** Opening SUPPLIED RECORDS block **

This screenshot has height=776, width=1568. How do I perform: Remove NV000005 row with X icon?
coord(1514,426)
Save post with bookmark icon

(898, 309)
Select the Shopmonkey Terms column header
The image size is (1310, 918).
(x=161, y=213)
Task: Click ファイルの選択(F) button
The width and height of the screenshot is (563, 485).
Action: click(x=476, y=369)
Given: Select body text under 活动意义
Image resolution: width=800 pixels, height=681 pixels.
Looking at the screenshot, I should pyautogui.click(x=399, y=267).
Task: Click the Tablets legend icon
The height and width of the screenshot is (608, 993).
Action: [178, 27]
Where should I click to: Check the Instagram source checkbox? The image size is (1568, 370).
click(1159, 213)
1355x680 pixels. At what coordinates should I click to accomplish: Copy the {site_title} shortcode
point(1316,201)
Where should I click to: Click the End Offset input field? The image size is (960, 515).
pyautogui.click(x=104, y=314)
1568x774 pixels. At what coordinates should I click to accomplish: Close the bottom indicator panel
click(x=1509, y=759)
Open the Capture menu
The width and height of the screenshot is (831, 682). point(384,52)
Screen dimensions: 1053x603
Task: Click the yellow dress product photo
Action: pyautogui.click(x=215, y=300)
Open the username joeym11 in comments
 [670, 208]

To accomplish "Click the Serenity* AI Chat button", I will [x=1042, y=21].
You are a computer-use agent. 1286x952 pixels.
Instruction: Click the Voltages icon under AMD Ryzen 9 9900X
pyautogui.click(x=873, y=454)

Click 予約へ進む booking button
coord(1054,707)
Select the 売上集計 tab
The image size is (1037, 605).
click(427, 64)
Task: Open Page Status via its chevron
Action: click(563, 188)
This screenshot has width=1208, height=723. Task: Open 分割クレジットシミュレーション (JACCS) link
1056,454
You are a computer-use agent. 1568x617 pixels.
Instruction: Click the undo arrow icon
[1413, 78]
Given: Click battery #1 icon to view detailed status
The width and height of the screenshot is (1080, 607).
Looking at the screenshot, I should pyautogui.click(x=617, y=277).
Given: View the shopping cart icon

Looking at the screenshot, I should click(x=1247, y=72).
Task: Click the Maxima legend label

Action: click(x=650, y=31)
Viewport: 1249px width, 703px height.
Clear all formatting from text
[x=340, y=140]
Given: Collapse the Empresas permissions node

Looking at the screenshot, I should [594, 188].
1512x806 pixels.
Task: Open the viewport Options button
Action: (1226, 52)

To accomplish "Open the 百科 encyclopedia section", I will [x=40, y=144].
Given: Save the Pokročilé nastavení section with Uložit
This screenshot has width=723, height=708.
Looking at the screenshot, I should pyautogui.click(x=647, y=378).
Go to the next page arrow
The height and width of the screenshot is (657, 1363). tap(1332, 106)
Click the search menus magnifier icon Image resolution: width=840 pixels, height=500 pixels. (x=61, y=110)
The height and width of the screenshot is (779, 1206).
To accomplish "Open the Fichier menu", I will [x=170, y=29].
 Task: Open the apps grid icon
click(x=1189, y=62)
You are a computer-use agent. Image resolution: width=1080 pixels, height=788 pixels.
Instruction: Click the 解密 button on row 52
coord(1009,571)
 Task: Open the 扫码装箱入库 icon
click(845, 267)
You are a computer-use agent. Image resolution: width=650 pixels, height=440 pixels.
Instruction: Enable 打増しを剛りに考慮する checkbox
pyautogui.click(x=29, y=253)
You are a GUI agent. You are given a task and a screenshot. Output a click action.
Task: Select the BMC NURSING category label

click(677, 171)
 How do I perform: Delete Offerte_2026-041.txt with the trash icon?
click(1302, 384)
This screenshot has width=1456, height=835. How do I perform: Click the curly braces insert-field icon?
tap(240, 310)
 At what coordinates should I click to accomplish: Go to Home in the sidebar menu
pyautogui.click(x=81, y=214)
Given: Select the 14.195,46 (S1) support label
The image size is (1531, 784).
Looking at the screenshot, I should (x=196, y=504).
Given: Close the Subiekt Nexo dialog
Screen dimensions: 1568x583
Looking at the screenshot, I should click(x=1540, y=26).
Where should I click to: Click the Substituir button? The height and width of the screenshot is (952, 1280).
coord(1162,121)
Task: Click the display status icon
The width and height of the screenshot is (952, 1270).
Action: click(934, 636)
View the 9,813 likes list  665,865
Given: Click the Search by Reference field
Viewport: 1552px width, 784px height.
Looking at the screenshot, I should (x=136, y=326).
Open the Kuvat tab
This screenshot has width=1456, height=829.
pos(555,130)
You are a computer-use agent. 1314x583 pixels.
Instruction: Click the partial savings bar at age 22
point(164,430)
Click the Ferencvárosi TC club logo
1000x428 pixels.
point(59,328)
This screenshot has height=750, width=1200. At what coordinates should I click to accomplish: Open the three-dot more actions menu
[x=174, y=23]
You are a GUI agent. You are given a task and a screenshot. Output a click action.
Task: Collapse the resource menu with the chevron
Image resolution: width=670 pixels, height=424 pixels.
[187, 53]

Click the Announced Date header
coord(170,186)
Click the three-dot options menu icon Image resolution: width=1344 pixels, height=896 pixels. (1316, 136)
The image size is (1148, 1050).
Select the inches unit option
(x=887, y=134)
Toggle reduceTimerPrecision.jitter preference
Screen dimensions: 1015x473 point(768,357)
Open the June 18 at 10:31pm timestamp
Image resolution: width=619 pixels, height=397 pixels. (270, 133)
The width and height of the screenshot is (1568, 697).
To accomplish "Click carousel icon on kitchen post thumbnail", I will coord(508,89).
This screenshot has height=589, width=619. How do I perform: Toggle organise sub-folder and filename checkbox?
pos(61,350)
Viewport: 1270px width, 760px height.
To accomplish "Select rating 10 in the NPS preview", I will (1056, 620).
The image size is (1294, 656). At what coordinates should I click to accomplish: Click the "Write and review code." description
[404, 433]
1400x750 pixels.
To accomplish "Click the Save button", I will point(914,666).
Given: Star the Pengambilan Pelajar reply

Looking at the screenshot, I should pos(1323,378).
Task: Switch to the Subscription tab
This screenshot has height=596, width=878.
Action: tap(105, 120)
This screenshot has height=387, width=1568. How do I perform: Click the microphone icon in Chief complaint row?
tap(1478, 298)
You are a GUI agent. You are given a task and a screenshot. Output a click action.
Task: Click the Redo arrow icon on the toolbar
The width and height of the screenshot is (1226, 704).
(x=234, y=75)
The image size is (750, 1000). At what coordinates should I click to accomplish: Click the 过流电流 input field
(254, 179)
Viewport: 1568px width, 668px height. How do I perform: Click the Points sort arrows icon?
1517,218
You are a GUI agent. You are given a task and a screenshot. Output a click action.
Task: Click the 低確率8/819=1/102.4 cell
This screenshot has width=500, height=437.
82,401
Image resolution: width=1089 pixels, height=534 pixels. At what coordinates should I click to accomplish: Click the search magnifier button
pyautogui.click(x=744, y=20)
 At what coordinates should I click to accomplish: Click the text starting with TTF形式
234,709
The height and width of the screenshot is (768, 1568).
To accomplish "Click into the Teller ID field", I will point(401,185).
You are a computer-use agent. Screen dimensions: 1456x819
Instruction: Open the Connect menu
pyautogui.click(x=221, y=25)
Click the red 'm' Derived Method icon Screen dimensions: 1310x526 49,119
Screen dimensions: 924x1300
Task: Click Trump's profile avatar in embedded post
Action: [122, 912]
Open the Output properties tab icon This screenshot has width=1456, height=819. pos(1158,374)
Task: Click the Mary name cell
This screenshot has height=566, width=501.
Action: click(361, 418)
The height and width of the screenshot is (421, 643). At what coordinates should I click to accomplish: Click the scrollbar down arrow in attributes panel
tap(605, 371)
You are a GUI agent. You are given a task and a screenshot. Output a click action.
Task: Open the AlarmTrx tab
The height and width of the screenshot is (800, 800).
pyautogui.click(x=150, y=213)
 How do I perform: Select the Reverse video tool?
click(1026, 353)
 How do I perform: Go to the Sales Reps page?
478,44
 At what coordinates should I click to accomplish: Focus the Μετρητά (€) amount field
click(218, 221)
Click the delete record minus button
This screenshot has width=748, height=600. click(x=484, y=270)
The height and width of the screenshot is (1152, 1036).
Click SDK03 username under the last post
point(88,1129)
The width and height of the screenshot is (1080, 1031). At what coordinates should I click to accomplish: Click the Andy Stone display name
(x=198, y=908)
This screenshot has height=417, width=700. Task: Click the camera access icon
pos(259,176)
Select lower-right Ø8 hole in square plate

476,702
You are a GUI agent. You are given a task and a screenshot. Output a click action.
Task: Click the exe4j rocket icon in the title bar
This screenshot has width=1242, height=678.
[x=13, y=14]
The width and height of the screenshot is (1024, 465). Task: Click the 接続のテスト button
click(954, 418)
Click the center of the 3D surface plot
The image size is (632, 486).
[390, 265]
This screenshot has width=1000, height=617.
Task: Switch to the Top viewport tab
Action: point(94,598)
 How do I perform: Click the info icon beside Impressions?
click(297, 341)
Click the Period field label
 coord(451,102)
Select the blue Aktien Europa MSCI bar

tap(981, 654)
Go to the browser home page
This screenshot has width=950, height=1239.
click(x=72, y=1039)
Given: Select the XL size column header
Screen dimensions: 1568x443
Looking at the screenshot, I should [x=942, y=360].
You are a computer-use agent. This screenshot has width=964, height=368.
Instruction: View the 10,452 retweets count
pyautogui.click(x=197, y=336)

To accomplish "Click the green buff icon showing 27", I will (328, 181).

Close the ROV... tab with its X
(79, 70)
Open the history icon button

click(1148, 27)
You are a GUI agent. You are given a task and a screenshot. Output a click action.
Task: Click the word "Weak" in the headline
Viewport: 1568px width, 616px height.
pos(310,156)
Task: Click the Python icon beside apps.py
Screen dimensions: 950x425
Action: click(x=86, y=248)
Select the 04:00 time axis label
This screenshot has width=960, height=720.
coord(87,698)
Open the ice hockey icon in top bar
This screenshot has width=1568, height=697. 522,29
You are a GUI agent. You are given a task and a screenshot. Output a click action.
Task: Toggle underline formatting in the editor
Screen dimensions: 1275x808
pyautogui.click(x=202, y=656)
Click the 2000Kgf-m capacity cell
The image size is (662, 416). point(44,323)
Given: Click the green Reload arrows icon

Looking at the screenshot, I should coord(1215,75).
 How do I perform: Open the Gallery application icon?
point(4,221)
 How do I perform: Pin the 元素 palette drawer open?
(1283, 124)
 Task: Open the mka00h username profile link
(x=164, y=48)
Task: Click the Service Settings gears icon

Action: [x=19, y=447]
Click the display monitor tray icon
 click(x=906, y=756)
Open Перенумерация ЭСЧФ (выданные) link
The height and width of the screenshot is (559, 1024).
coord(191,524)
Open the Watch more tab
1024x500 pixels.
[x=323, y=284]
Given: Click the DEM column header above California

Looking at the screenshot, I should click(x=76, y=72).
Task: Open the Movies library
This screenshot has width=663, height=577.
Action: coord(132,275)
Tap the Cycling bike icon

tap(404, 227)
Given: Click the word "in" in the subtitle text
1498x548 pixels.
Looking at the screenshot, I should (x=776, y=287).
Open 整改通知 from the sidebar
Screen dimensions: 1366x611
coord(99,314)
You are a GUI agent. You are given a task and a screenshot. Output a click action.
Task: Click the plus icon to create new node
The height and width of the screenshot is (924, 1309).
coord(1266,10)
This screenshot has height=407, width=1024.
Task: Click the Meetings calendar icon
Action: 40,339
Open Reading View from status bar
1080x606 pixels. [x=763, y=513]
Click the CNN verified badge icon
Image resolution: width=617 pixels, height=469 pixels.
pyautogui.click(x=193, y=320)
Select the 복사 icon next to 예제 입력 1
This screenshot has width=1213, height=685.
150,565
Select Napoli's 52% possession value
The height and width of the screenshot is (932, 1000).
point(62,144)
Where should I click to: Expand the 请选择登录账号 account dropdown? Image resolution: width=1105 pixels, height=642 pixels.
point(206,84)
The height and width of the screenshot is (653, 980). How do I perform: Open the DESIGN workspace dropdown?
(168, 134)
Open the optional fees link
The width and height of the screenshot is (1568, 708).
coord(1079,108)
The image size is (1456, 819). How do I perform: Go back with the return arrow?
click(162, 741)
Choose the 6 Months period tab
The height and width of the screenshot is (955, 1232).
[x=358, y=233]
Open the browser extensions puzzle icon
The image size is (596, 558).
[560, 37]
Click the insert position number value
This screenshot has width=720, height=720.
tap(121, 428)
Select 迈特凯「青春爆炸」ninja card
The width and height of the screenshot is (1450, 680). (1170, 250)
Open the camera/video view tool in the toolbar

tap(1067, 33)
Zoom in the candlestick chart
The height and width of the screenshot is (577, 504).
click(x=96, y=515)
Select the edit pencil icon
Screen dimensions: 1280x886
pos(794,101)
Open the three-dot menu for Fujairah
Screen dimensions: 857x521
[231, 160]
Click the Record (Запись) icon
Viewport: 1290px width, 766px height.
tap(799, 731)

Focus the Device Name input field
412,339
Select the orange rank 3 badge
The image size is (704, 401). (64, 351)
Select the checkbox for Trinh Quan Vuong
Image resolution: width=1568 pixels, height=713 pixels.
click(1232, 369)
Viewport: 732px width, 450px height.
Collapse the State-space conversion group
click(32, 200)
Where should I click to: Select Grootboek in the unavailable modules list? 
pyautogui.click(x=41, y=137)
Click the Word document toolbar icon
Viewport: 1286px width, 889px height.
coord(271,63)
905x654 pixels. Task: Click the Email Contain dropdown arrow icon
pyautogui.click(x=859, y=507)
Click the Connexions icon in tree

** Closing SUPPLIED RECORDS block **

In the records above, find every line containing the word "section" and show it.

To accomplish "Open the 百科 encyclopedia section", I will [x=40, y=144].
Given: Save the Pokročilé nastavení section with Uložit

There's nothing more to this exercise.